On Friday, face coverings became compulsory in shops and supermarkets in Scotland.

The move from the Prime Minister will also bring England in line with other major European countries such as Spain, Italy and Germany.

From July 27, three-layer face coverings will be made mandatory on public transport in Wales and on Friday in Northern Ireland masks became compulsory on public transport. Both measures are said to be under review.

Since mid-May, the public have been advised to wear coverings in enclosed public spaces, where they may encounter people they would not usually meet.

A YouGov poll found that 36% of people in the UK wear a face mask in public places, compared with 86% in Spain, 83% in Italy, 78% in France and 65% in Germany.

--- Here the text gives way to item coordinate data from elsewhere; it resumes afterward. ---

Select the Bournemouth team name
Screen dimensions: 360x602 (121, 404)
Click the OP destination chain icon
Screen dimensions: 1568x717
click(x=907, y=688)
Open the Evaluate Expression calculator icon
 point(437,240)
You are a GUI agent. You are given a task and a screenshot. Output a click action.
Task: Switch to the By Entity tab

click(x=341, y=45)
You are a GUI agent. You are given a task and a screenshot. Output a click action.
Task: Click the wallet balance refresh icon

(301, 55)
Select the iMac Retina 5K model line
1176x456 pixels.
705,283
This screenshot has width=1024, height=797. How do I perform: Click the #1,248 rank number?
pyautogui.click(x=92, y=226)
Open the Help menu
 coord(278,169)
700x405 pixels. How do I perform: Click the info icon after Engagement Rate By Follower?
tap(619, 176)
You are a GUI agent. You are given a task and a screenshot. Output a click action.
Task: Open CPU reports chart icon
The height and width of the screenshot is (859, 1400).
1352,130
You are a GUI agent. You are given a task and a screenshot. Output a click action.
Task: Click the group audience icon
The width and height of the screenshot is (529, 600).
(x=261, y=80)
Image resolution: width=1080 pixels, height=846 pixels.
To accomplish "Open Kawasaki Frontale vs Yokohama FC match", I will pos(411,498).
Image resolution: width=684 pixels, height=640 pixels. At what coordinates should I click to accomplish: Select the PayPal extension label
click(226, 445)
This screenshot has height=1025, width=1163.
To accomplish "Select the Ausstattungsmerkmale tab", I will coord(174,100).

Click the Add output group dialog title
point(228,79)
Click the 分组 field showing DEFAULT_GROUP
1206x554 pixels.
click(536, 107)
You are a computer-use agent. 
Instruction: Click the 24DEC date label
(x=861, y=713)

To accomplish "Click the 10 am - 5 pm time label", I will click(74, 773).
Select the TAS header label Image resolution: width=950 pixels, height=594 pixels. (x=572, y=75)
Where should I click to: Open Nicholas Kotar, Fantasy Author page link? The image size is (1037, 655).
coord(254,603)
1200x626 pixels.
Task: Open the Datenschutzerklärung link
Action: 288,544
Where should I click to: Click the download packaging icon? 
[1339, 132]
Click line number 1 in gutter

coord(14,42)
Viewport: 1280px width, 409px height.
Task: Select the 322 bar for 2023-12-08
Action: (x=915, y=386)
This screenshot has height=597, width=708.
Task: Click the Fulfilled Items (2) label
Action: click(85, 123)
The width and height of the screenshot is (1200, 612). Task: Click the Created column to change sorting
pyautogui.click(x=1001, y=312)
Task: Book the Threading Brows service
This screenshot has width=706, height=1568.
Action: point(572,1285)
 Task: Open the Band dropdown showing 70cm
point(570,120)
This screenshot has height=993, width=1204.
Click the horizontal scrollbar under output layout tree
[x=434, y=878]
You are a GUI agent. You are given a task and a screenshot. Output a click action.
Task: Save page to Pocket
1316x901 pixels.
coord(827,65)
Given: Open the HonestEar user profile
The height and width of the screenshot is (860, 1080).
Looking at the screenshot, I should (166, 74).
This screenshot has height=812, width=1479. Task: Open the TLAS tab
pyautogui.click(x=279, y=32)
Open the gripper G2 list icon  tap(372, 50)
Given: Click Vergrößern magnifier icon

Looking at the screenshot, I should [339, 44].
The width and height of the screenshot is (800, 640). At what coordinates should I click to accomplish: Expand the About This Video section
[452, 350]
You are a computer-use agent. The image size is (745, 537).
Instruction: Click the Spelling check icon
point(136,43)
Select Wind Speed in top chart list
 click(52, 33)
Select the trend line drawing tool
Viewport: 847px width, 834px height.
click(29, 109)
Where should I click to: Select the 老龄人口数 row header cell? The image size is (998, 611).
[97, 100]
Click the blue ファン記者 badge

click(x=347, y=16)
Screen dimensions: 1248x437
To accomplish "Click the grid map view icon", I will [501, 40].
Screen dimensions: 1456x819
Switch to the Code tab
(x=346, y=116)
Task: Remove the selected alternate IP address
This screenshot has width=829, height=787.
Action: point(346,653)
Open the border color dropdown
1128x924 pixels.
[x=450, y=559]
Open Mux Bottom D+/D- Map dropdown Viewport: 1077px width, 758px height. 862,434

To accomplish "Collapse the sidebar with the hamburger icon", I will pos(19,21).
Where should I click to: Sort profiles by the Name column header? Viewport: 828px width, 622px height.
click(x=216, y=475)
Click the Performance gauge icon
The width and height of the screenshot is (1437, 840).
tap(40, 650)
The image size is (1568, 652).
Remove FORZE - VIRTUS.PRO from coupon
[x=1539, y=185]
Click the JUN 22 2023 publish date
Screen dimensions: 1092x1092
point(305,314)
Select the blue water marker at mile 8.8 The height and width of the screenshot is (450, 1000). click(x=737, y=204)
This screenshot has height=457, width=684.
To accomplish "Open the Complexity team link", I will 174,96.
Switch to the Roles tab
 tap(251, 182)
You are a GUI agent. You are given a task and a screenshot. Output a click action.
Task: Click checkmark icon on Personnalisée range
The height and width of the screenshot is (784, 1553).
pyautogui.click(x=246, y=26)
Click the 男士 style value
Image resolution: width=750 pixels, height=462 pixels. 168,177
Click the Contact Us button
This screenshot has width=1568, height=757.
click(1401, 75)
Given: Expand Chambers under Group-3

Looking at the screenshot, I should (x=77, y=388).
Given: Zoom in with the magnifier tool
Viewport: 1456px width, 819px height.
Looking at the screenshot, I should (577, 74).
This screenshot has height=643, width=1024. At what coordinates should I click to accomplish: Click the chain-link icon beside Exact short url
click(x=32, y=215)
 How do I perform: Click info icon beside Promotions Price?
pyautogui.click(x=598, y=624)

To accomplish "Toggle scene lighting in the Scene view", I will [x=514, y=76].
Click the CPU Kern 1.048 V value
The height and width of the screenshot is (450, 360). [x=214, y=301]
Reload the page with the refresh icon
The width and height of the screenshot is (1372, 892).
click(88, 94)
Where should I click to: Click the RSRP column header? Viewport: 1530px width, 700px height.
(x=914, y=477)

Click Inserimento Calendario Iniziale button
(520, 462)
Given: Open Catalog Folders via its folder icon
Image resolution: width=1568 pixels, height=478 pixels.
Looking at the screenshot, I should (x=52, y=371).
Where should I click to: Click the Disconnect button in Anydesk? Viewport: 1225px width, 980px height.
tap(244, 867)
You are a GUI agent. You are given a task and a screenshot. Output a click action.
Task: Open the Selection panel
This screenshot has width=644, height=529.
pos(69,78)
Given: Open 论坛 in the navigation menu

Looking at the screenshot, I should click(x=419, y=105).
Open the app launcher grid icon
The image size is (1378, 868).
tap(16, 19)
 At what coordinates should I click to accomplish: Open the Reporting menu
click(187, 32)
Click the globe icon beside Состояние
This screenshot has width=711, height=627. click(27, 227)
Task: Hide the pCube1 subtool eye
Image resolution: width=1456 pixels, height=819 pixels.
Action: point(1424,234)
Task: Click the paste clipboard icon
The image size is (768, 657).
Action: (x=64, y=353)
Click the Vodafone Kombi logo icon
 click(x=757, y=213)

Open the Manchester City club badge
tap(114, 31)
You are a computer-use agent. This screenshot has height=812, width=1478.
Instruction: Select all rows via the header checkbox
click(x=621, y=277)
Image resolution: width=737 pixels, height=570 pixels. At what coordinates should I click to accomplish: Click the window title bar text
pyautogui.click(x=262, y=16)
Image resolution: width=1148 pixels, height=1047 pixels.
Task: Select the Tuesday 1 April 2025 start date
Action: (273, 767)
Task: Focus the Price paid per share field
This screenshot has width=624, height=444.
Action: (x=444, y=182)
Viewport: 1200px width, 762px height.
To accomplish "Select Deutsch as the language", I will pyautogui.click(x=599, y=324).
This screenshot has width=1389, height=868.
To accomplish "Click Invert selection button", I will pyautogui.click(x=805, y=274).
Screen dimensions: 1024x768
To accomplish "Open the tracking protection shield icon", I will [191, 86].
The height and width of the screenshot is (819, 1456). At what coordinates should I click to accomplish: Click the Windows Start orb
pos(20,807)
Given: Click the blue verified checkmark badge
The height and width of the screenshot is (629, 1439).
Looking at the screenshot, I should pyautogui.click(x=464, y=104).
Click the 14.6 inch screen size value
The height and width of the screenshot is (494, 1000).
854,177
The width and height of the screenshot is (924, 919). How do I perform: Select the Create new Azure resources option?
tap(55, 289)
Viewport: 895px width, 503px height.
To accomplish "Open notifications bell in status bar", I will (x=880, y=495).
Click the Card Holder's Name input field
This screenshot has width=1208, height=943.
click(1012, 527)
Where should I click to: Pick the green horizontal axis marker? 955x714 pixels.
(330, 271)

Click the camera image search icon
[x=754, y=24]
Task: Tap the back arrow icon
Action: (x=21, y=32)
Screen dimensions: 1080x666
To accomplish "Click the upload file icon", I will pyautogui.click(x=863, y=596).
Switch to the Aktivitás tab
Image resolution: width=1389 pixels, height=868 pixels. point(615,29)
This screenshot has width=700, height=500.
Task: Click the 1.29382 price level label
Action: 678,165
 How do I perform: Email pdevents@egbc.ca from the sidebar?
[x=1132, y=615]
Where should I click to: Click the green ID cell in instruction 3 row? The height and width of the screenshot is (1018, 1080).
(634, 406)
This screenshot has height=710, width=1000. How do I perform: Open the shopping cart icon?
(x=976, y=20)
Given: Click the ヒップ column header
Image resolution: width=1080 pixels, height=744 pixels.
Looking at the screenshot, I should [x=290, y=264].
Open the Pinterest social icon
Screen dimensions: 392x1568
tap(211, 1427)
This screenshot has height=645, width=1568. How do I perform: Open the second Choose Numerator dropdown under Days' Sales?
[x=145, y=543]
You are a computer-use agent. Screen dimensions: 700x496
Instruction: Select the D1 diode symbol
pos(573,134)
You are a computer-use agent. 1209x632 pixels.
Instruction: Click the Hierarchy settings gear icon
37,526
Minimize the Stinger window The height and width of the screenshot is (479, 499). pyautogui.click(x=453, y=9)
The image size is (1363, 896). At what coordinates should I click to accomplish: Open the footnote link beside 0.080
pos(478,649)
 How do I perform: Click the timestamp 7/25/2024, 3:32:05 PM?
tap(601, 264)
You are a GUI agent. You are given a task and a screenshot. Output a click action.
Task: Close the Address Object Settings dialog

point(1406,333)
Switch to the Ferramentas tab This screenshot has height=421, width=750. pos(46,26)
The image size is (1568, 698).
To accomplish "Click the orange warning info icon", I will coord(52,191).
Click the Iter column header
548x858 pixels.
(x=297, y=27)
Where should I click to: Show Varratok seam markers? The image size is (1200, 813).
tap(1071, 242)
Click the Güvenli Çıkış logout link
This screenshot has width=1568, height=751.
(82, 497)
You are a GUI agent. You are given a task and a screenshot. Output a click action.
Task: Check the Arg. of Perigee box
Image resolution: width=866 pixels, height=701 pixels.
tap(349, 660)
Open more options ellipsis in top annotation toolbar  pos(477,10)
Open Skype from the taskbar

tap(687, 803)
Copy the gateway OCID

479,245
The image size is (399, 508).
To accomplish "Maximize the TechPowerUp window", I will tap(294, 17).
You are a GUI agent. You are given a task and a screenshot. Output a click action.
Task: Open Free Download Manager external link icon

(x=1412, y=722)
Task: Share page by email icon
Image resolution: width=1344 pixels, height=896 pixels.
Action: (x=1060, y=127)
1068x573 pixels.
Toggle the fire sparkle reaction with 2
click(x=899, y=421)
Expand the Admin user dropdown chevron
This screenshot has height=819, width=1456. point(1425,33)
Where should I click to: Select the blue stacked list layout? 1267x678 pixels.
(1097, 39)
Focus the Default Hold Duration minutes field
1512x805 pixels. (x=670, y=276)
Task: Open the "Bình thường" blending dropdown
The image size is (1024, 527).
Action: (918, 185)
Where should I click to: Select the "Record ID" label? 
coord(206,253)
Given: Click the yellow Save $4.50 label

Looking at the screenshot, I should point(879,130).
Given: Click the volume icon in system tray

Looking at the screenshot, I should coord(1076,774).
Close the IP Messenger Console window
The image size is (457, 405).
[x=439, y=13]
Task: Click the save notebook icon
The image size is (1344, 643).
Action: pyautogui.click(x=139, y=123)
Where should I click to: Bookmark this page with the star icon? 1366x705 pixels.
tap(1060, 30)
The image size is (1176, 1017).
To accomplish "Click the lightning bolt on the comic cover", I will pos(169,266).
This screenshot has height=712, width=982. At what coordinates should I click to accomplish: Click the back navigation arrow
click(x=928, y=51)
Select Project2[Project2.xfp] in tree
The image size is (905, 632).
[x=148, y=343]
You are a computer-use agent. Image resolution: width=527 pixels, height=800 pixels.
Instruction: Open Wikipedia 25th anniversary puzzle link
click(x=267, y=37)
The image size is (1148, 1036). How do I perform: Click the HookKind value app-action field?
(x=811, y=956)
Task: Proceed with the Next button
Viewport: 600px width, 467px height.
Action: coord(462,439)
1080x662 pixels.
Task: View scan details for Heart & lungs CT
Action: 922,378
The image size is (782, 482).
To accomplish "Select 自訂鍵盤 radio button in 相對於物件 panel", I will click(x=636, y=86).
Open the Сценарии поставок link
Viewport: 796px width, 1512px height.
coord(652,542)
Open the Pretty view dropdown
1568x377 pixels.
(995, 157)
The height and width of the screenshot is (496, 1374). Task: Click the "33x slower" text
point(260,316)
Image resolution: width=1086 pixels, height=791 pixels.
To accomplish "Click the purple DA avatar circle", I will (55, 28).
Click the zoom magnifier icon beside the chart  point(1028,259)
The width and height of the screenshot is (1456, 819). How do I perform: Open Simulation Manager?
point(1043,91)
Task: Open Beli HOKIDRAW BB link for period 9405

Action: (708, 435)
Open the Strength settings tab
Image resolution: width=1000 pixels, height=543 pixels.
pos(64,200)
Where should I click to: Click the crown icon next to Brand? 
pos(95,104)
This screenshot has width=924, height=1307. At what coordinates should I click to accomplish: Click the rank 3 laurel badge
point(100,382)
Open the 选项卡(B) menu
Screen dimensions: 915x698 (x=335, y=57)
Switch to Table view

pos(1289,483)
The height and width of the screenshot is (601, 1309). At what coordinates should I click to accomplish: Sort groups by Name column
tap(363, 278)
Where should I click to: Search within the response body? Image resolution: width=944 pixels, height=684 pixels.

Paddy Lillis, general secretary of trade union Usdaw, commented: “It is right to make the wearing of face coverings mandatory in shops, but we must recognise that expert advice says it is an additional protection on top of existing safety measures. There now must be clear and detailed guidance from the Government and we urge them to work with Usdaw and retail employers to draw that up, as we successfully did on joint safety guidance for the reopening of high street retail with the British Retail Consortium.

“Usdaw is urging employers to stay with the established two-metre social distancing, using screens at tills and limiting the number of shoppers in store at any one time. Employers must also be aware that staff will need regular breaks when they can take their face covering off and have the opportunity to replace it. Staff on tills who are behind screens should not be required to wear a face covering.

“We welcome the indication that shop workers will not be expected to enforce the wearing of face coverings. They are already dealing with more abuse than normal and this could be another flashpoint. There must also be clarity on age identification procedures, under the ‘Think-25’ policy, when a customer is wearing a face covering.

“We now need a public information campaign to explain the correct use of face coverings, that some people are exempt from wearing face coverings and the importance of maintaining existing social distancing and hygiene measures.”